The South Middlesex Opportunity Council hopes to get a building permit so it can turn a former nursing home at 517 Winter St. into housing for recovering addicts, but now faces another level of scrutiny before securing town backing.

"We have 15 families who could use a place like this so we'd like to open it as soon as we possibly can," said Gerard Desilets, planning director for SMOC.

SMOC's lawyer is still reviewing the bylaw approved by Town Meeting on Wednesday, said Desilets, so he wasn't able to give any more details on how the process of securing the building permit might change.

In the past, Building Commissioner Joe Mikielian made the decision on the permits without consultation with the Planning Board.
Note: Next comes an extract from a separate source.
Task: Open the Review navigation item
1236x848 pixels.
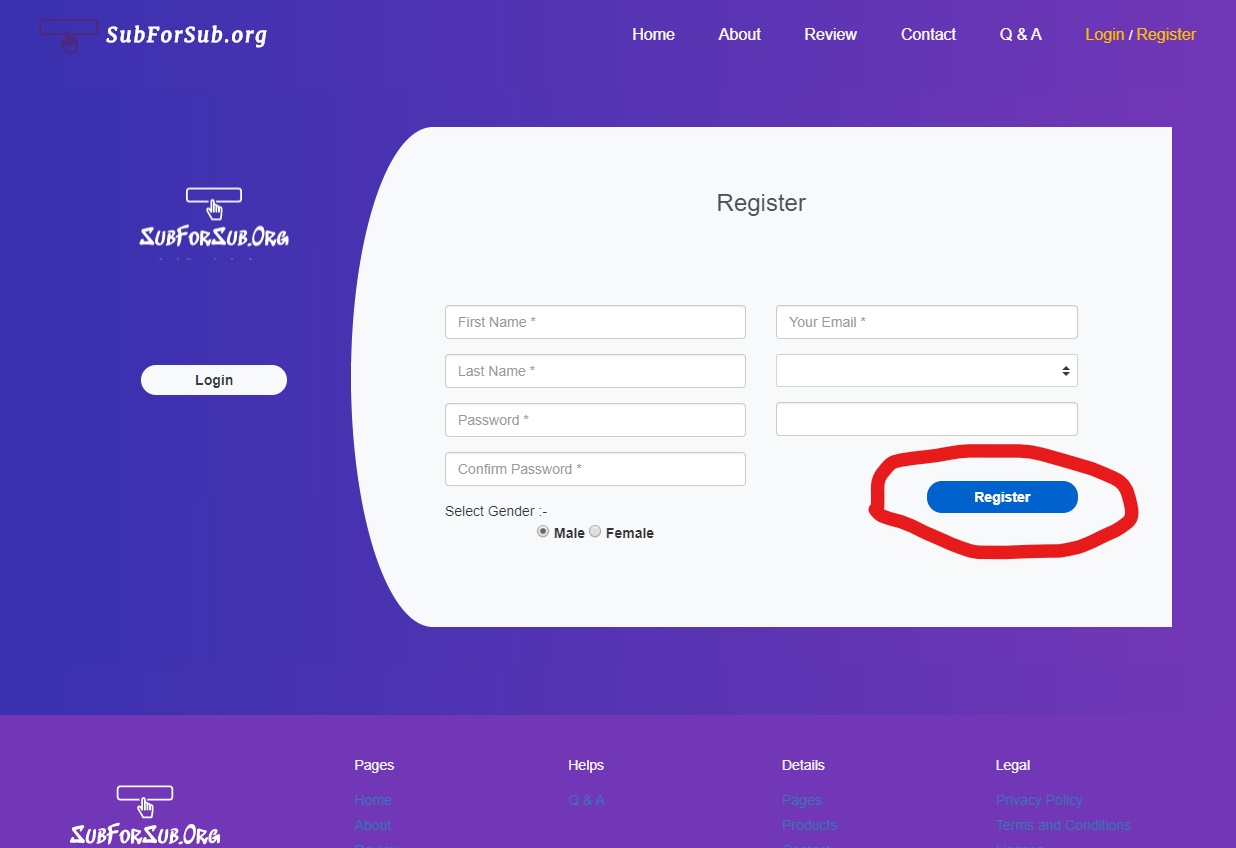Action: point(830,35)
Even with the bylaw changes, which require Dover Amendment projects to go through site plan review, the Planning Board's role remains advisory.
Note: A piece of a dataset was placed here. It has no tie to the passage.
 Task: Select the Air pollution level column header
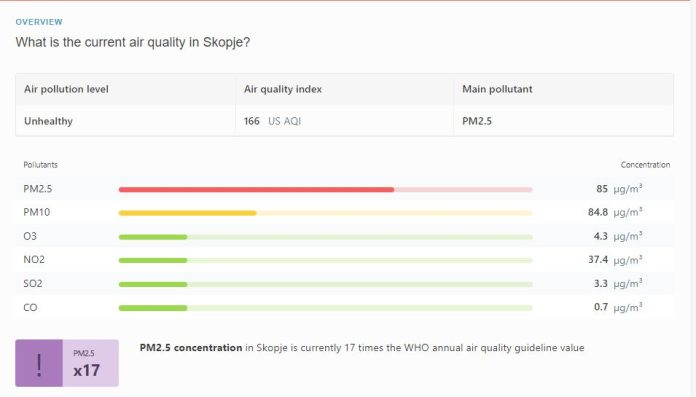(x=66, y=89)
The state law that includes the Dover Amendment prevents communities from prohibiting or placing unreasonable restrictions on religious or educational projects.
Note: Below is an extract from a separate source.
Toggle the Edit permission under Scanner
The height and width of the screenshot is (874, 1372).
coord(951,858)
The changes allow the board to impose "reasonable regulations" such as frontage, landscaping, buffering and placement of a building on a property and call for a public hearing.

"We'll look at it like we would any other project," said Planning Board Chairman Tom Mahoney.  "I don't think our scrutiny will be any different."

The Planning Board had a site review public meeting before the Zoning Board of Appeals approved a senior housing project to be built by Jewish Community Housing for the Elderly.

That session was not considered an official public hearing, said Mahoney, but the board did take public comment and forward it to the ZBA.

The town's original 1997 bylaw came about through a directive from the attorney general's office, said Planning Board Administrator Jay Grande, who said the new version "eliminates conflicting language."

Mahoney expects SMOC officials, and any other groups that submit plans for Dover Amendment projects, to pay attention to the comments at the Planning Board's hearings as well as those hosted by other boards.

"We're trying to minimize the impact to the neighborhoods," he said.  If the applicant wants to be a good neighbor, I would hope he would listen to us and what people say to us."